Extract every line from the entries below that contains the word "Select".

PROVIDED ENTRIES >>
━━━━━━
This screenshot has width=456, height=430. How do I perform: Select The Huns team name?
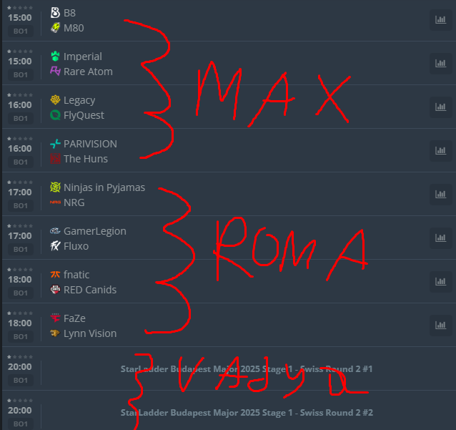click(x=86, y=159)
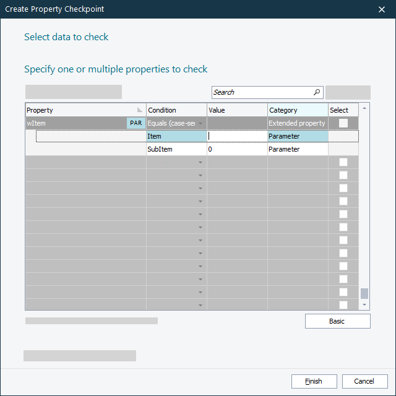
Task: Check the first empty row's Select checkbox
Action: tap(343, 162)
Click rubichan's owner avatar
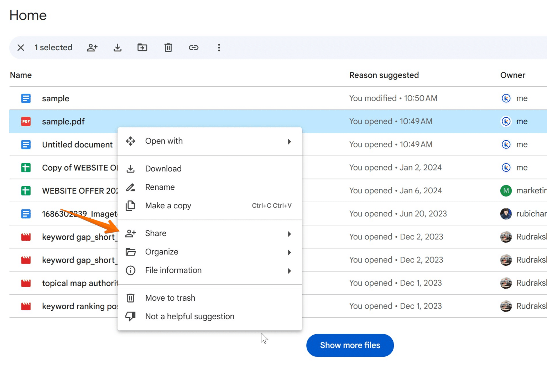547x376 pixels. tap(506, 213)
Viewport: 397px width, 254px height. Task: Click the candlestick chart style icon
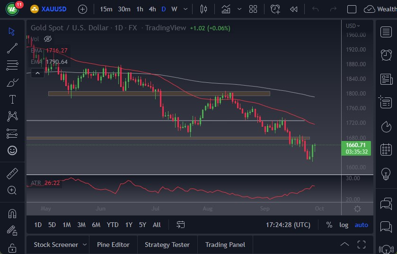(204, 9)
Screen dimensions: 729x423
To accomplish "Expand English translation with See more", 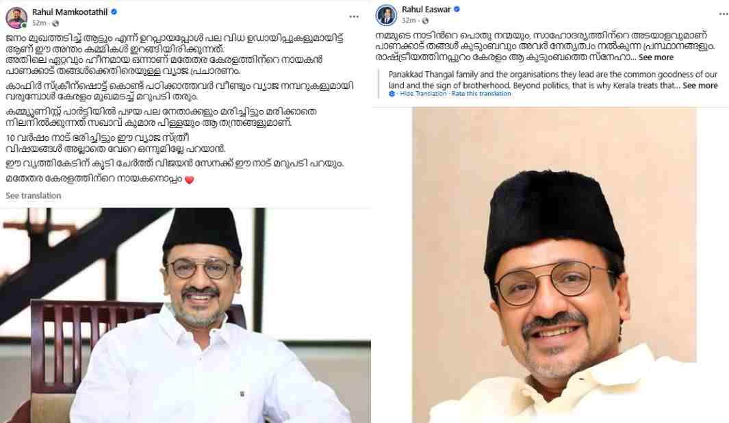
━━━━━━
FINISHED EXERCISE >>
This screenshot has width=456, height=430. How do I perform: Select The Huns team name?
Task: Check the first empty row's Select checkbox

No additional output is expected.